* [What is being asked]: A faithful copy of the listing below is needed, one that contains no pictures.

* [Given data]:

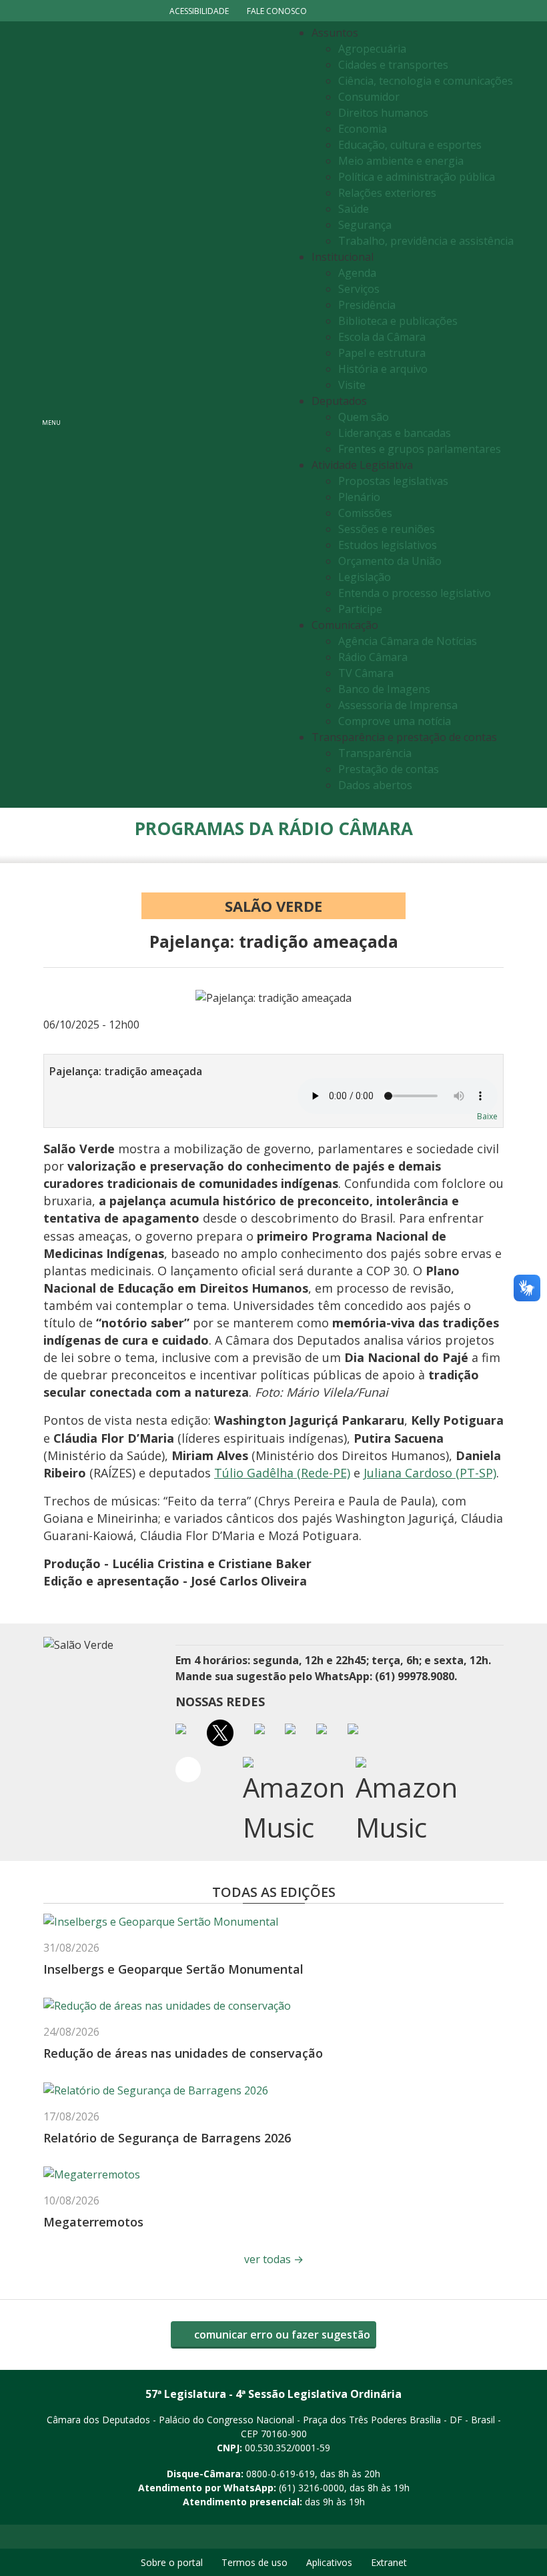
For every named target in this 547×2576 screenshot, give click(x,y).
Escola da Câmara (382, 337)
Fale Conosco (277, 11)
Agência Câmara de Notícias (407, 641)
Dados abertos (375, 785)
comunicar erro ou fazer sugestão (280, 2334)
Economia (362, 128)
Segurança (365, 224)
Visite (352, 385)
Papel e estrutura (382, 353)
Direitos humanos (383, 112)
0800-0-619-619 (280, 2473)
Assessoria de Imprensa (398, 705)
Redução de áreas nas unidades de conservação (183, 2053)
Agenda (357, 272)
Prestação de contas (388, 769)
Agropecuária (372, 48)
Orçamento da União (390, 561)
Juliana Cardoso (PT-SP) (430, 1473)
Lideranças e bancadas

* [Task answer]:
For every named target in this 547×2576 screenshot, give click(x,y).
Escola da Câmara (382, 337)
Fale Conosco (277, 11)
Agência Câmara de Notícias (407, 641)
Dados abertos (375, 785)
comunicar erro ou fazer sugestão (280, 2334)
Economia (362, 128)
Segurança (365, 224)
Visite (352, 385)
Papel e estrutura (382, 353)
Direitos humanos (383, 112)
0800-0-619-619 (280, 2473)
Assessoria de Imprensa (398, 705)
Redução de áreas nas unidades de conservação (183, 2053)
Agenda (357, 272)
Prestação de contas (388, 769)
Agropecuária (372, 48)
Orçamento da União (390, 561)
Juliana Cardoso (PT-SP) (430, 1473)
Lideranças e bancadas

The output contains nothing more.